Comment by spwa4
11 hours ago
> An alarming number of people don't understand that LLMs work via purely stochastic processes ...
I've been studying AI for 20 years. What really needs to be added to this statement is:
"An alarming number of people don't understand that LLMs work via purely stochastic processes - and so does human thinking. People do NOT arrive at the same conclusion if merely the weather's different. Worse: with human thinking not only do most people not think this is real, a subset of people will actively fight the idea. Of course, depending on the weather"
Every time people point out a limitation or constraint of LLMs, I see a comment that is to the effect of “but humans…”. I don’t understand why this comparison is relevant to this particular thread. Is it just an amusing similarity?
I think it often useful to push the conversation down "we built a system for humans that dealt with this, what from that is or is not applicable for agents in the same context"? Humans randomizing resume review for screening is pretty known; I've seen companies try to fight it with things like hiding information, panel reviews, etc - it's unclear to me how effective those would be for agents (honestly, it was unclear how effective those were for humans). I was depressed about the hiring process before we had AI screening and I remain depressed about it.

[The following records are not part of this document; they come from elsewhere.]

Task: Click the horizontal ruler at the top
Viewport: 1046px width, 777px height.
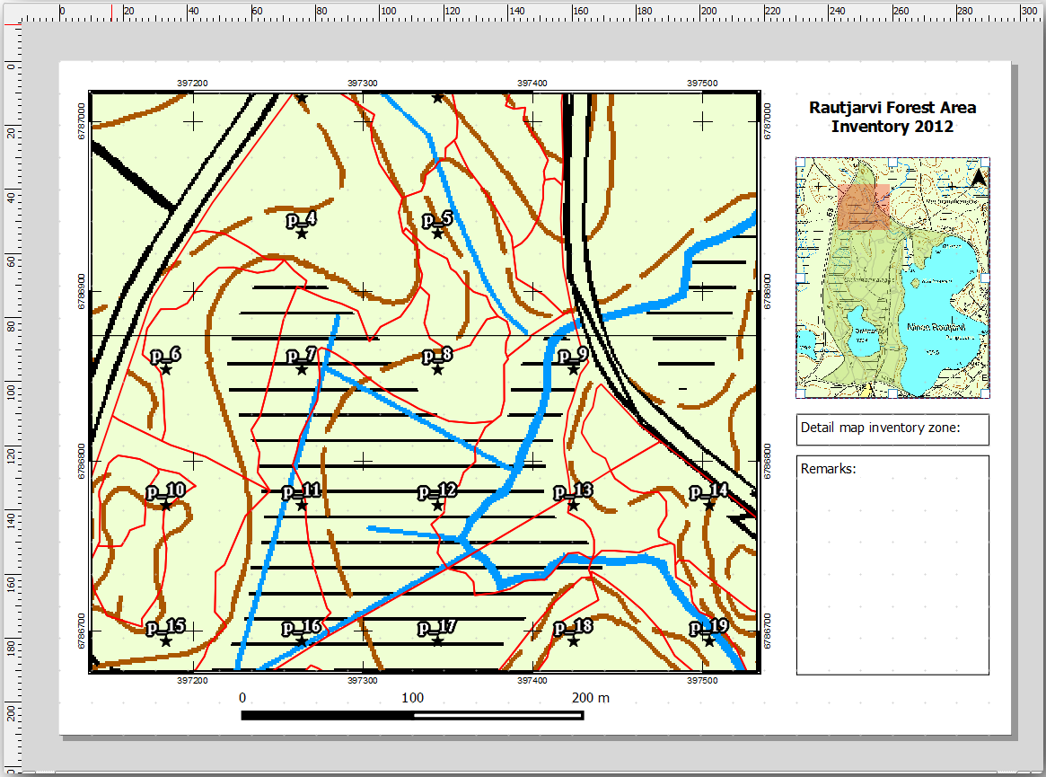Action: click(x=539, y=11)
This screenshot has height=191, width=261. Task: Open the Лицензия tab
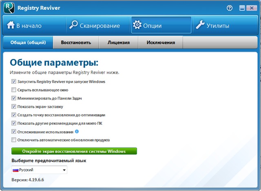(119, 42)
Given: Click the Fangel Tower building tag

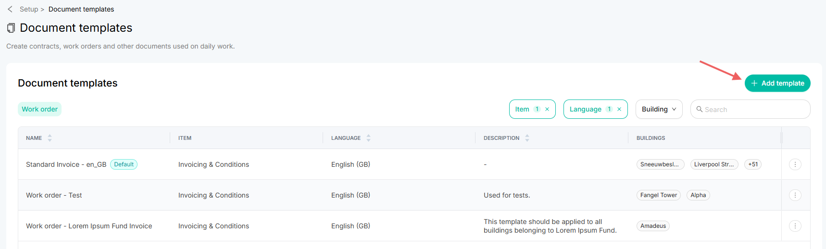Looking at the screenshot, I should click(x=659, y=195).
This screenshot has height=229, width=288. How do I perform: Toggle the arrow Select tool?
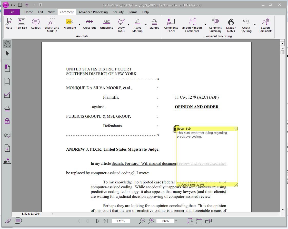7,53
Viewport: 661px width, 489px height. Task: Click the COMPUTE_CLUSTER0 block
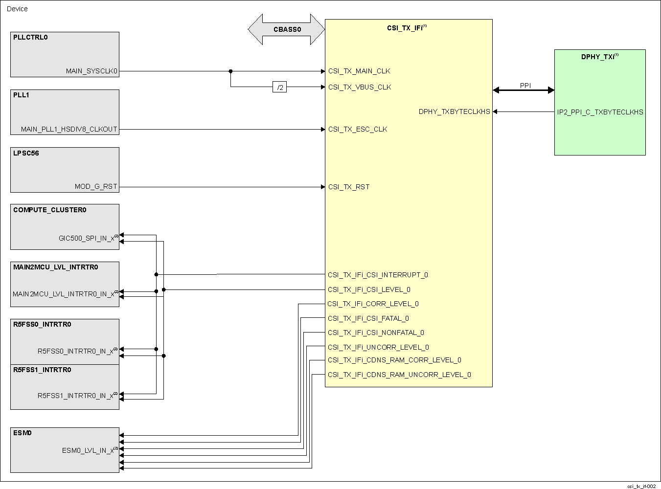[64, 226]
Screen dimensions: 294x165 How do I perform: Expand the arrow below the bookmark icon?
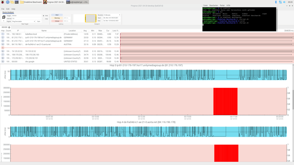click(4, 21)
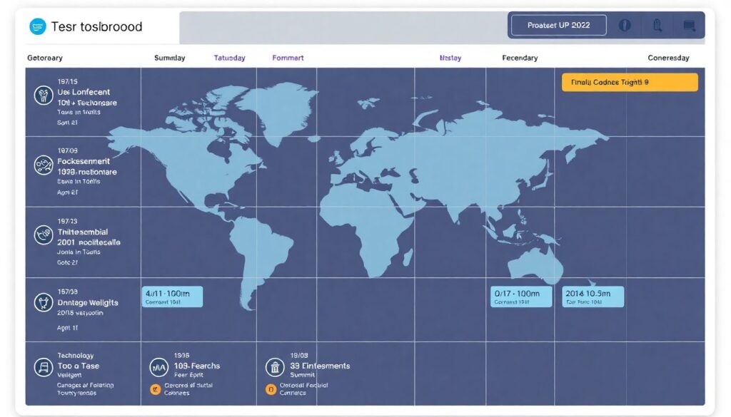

It may seem trite but the point is that if separate humans were assigned the same task the LLM was here the results would be similarly non-deterministic.

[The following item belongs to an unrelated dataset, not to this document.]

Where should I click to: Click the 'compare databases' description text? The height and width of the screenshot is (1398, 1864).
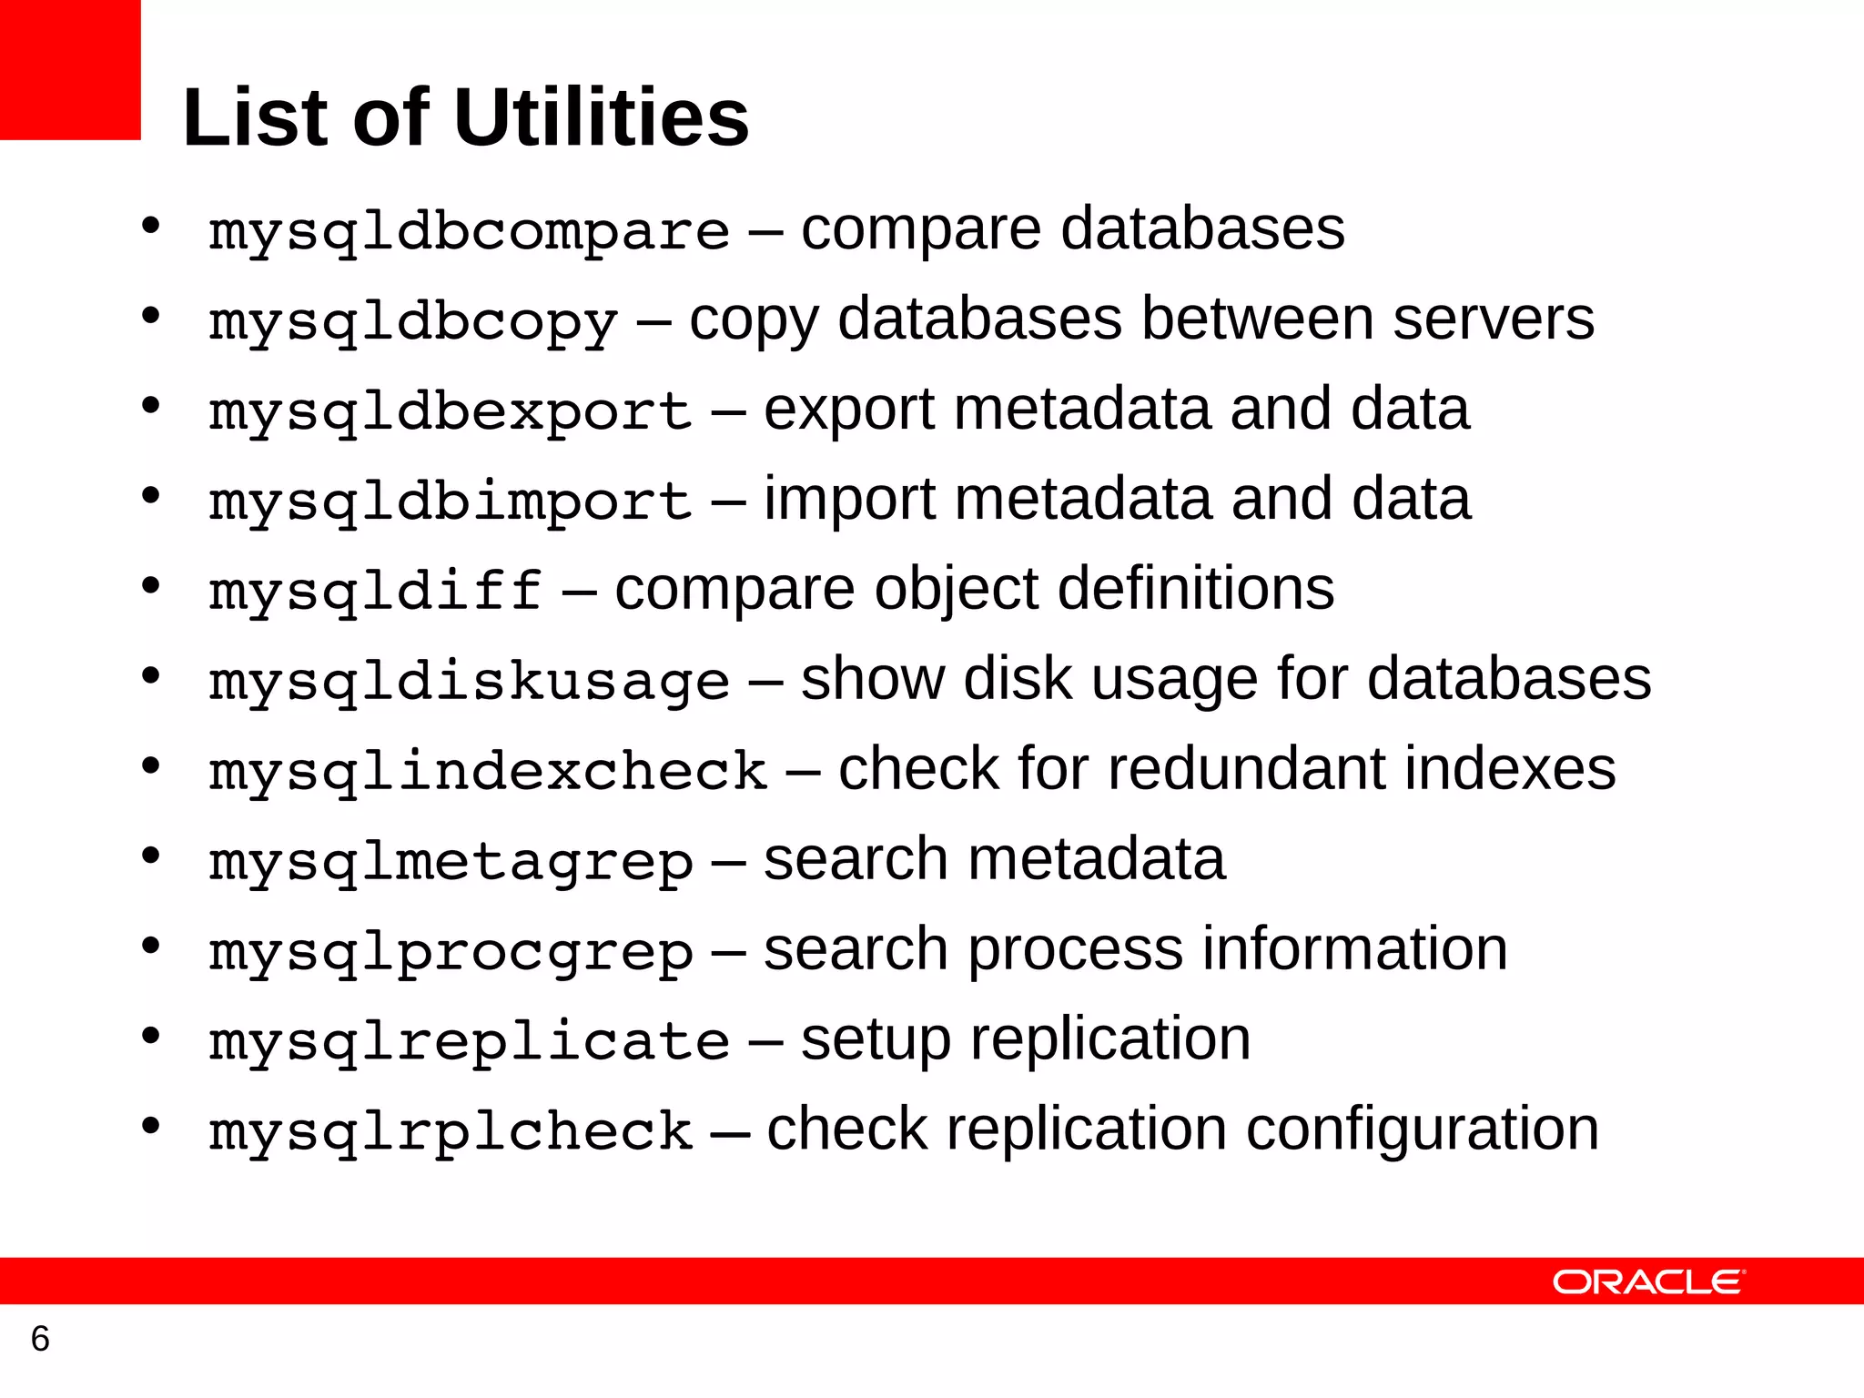tap(1072, 229)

We expect computers to be consistent on the other hand. A calculator will always give you the same answer unless some chip gets struck by a particle. LLMs are on computers and should be fairly consistent too.
And this lies at the heart of the problem.

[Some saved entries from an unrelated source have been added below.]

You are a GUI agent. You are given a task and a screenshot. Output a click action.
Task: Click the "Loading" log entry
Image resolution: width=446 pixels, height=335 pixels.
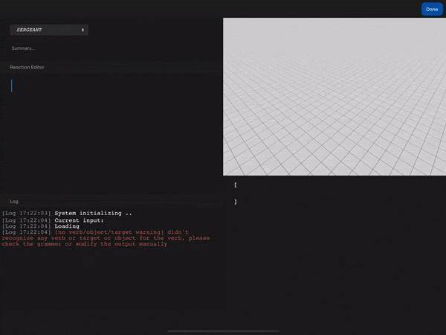(x=67, y=226)
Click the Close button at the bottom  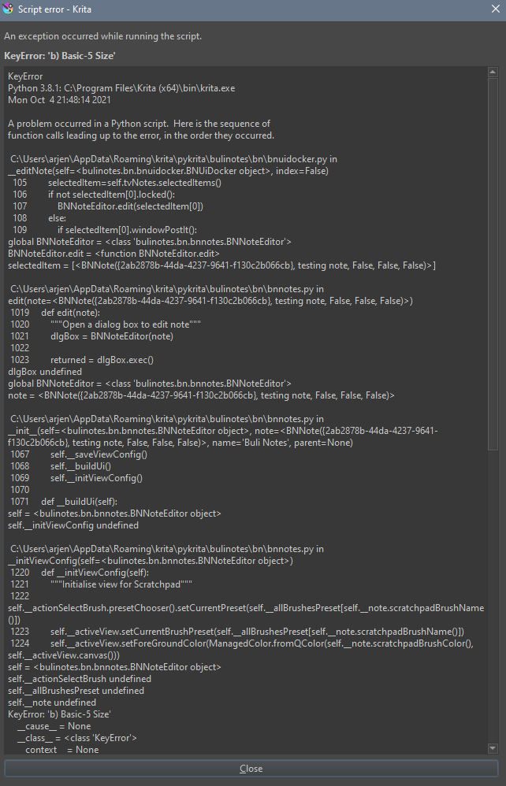[x=251, y=769]
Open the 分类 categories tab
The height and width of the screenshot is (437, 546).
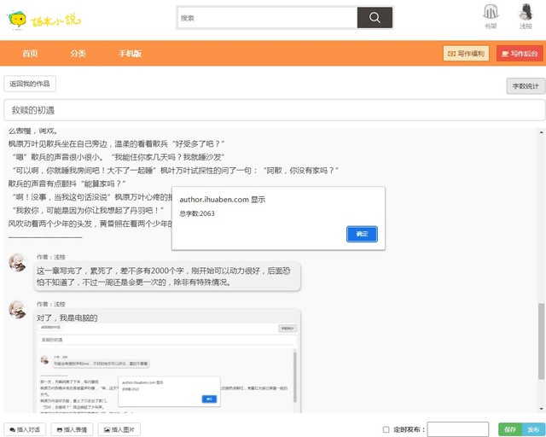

We expect computers to be consistent despite running programs that are not designed to be consistent.
This despite the fact that we have lots of experience of programs running on computers that produces wildly inconsistent outputs.
But for some reason some people choose to assume LLMs should act like a calculator instead of any of those programs.
> This despite the fact that we have lots of experience of programs running on computers that produces wildly inconsistent outputs.
The average user has very little. A word processor with inconsistent pagination or a spreadsheet with inconsistent totals is rightly seen as faulty.
4 replies →
The same person is not going to give you three different answers within span of minutes. Especially when nothing fundamentally has changed. People might or might not update their views depending on their biases.
I'm pretty sure the personality tests are created specifically for the reason that a single person can have fundamentally (or conflicting) beliefs about himself in a matter of minutes. You can say "I am honest person" and the next minute you can say "I never lie" - and both cannot be true for an average person.
What's even worse, different humans have different weights.
If you train two different LLMs and replace what data they "see" in batch n, that doesn't affect the data they see in batch n+1, or any further batches. In LLMs, you can introduce "noise" into the training process, but that noise doesn't really compound.
Humans learn from experience, not from data, and their experiences at age n shape what experiences they seek (and hence train on) at age n+1. A small amount of "noise" injected into their "training", let's say hearing a group of friends discuss a movie while their identical tween goes to the bathroom, can compound into them watching that movie, which can compound into them forming an identity around that genre, and so on, until they're two completely different people, trained on completely different "data mixtures".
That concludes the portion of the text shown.